Performance benefits can be found with moderate caffeine intakes of 100mg or more when it is taken before and/or during exercise (Burke, 2008). It is possible that athletes will consume caffeine in a more targeted manner in relation to their sporting activities as compared to the average daily intake of another individual (Burke, 2008). The most important reason for athletes to use caffeine is probably its perceived ergogenic efficacy, but caffeine is also inexpensive, can be consumed in generally legal amounts, has little or no acute adverse health effects, and is socially acceptable (Faidon, & Stavros, 2005).

PART 2: for the healthy non athlete are there any risk factors for consuming moderate levels of caffeine daily (moderate = 300 mg per day or less).

Several case studies suggests that it is sensible to consume caffeinated beverages within certain limits to deliver benefits to cognitive function without compromising other areas of health (Ruxton, 2009).  Some possible reported side effects are: dizziness, anxiety, irritability, inability to focus, jitters, increased heart rate, and dehydration (Faidon, & Stavros, 2005).  These side effects have been observed sparingly in several researched instances (Faidon, & Stavros, 2005).
There is a common fear that ingestion of caffeine may cause fluid electrolyte imbalances during exercise, leading to dehydration, which could hamper performance.  But this fact has yet to be backed by a substantial study.  It is possible that caffeine could have an adverse effect on hydration, as it increases blood flow to the kidneys and inhibits the re-absorption of sodium, calcium and magnesium, thus causing us to expel more water (Ruxton, 2008).  It is plausible that an increase in urine output prior to competition and increased sweating during competition, paired with the lack of proper hydration before and during activities could lead to a dehydrated state.  However, a recent review of caffeine and hydration status found that there is little scientific evidence that caffeine intake impairs overall fluid status (Burke, 2008).

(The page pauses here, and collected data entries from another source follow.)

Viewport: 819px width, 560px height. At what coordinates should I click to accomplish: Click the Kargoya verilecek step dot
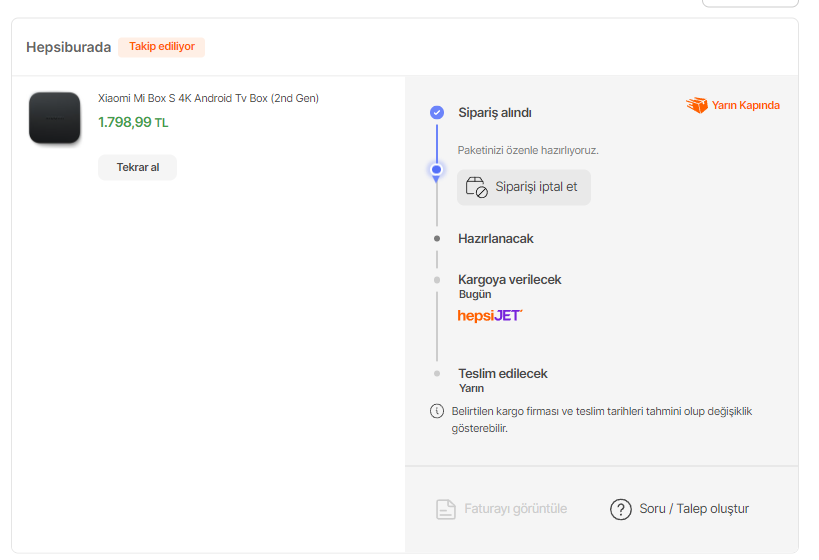coord(437,280)
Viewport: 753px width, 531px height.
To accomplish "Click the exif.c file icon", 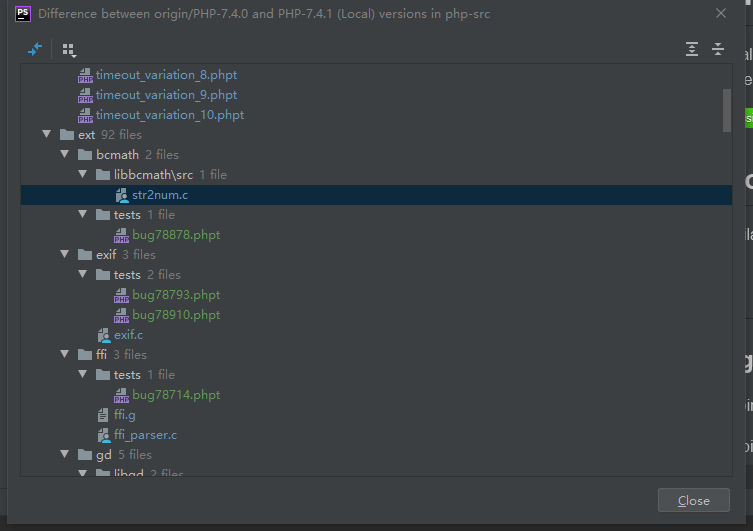I will pos(104,335).
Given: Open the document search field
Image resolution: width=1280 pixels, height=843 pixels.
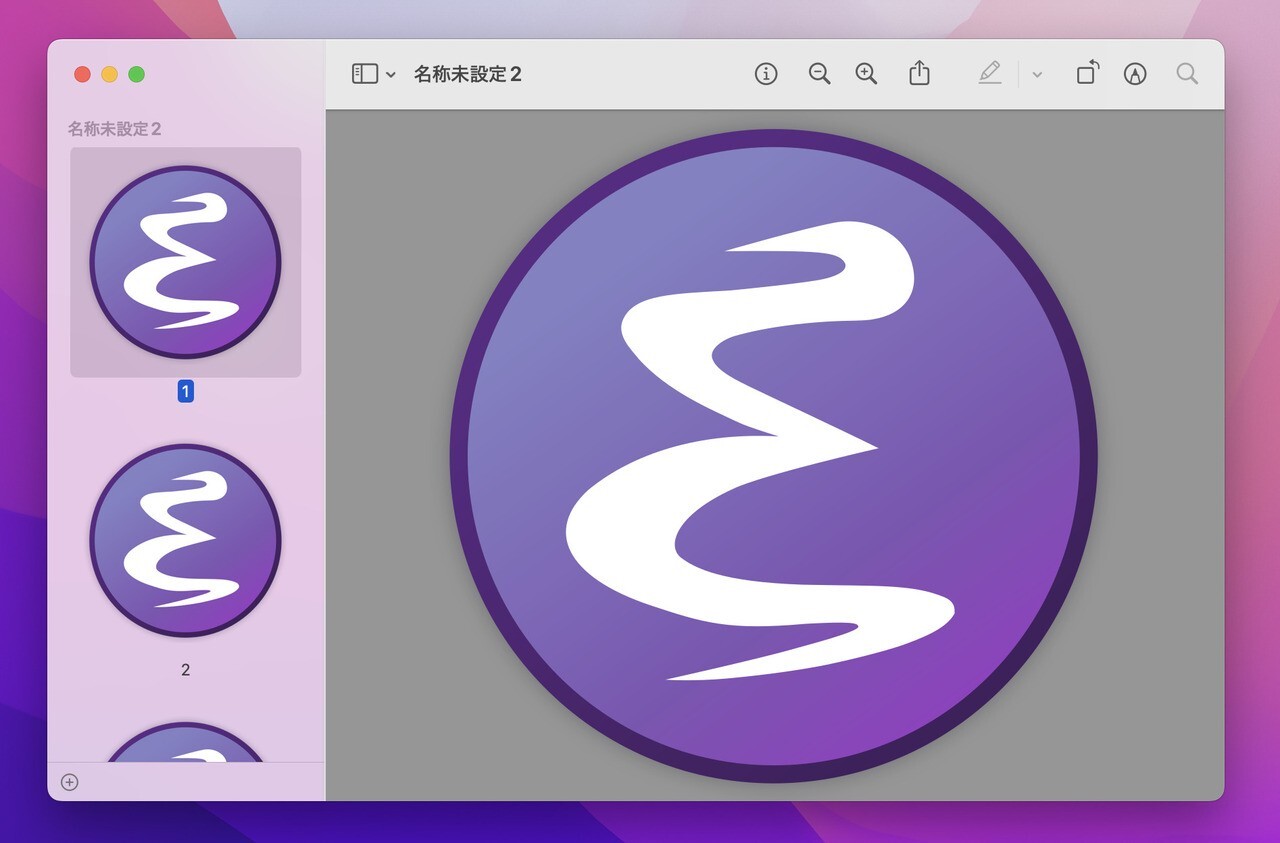Looking at the screenshot, I should [x=1186, y=73].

Caffeine is widely consumed from a variety of sources as part of a normal diet, as well as in specialized sports foods and supplements that may be used by athletes during training and competition (Burke, 2008).  The odds of encountering an athlete that has taken caffeine to enhance performance are probably very high, but it is settling to know healthy adults with moderate daily caffeine intakes are not at risk for adverse effects (Burke, 2008).


Burke, Louise. (2008). Caffeine and sports performance. Applied Physiology and Nutritional Metabolism, 33, 1319-1334.

Ruxton, Carrie. (2008). The impact of caffeine on mood, cognitive function, performance and hydration: a review of benefits and risks. British Nutrition Foundation: Nutrition Bulletin, 33, 15-25.

Ruxton, Carrie. (2009). Health aspects of caffeine: benefits and risks. Nursing Standard, 24(9), 41-48.

Faidon, Magkos, & Stavros, Kavouras. (2005). Caffeine use in sports, pharmacokinetics in man, and cellular mechanisms of action. Critical Review in Food Science and Nutrition, 45, 535-562.

Tarnopolsky, Mark. (2008). Effect of caffeine on the neuromuscular system – potential as an ergogenic aid. Applied Physiology and Nutritional Metabolism, 33, 1284-1289.